### About this task
Please read the records below and return each line holding the string "agent".

### Collected data entries

—————

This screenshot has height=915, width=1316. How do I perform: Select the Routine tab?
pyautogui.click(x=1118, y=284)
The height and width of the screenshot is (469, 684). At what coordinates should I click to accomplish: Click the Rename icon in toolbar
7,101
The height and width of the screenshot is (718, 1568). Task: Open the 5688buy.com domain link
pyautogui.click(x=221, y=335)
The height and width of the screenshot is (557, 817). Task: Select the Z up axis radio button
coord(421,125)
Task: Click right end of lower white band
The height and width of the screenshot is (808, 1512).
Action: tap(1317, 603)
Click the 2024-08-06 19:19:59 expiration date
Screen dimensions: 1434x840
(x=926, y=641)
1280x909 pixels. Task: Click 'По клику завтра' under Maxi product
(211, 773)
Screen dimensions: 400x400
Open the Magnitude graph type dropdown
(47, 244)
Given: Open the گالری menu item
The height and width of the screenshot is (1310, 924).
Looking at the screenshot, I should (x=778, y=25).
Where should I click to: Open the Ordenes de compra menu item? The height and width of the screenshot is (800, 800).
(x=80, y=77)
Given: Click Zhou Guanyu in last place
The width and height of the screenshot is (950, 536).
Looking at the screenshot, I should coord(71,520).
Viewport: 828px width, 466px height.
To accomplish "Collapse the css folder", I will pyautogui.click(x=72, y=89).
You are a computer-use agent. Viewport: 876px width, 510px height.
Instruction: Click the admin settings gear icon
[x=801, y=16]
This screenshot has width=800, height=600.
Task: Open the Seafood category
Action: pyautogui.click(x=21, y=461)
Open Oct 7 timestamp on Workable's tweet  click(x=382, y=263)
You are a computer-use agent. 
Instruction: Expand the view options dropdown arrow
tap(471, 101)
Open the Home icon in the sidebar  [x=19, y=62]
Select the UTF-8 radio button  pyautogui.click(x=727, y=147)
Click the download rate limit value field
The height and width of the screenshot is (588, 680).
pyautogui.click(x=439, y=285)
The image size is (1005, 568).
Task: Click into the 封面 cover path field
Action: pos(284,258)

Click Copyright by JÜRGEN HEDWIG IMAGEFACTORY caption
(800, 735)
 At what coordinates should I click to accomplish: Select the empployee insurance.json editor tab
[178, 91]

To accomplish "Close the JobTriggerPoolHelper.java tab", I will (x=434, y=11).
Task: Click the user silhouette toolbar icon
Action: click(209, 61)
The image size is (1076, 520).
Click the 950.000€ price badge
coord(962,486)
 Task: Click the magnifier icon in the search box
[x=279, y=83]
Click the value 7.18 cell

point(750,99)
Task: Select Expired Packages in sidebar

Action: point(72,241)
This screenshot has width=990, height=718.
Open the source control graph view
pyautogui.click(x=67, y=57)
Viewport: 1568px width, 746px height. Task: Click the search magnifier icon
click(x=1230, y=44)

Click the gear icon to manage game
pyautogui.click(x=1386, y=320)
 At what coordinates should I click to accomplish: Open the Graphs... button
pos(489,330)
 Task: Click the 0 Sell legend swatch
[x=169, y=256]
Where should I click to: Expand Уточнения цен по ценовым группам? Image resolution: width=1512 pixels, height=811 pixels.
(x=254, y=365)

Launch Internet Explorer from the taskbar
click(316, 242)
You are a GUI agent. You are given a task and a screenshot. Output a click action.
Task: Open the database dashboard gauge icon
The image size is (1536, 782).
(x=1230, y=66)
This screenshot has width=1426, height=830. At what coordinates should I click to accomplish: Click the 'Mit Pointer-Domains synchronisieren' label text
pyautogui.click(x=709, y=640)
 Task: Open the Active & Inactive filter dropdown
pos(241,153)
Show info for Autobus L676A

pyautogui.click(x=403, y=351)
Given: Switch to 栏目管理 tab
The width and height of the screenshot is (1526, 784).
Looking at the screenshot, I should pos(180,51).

—————

### Exercise solution
You are a computer-use agent. Viewport: 876px width, 510px height.
You are a computer-use agent. 
You are a GUI agent. You are given a task and a screenshot. Output a click action.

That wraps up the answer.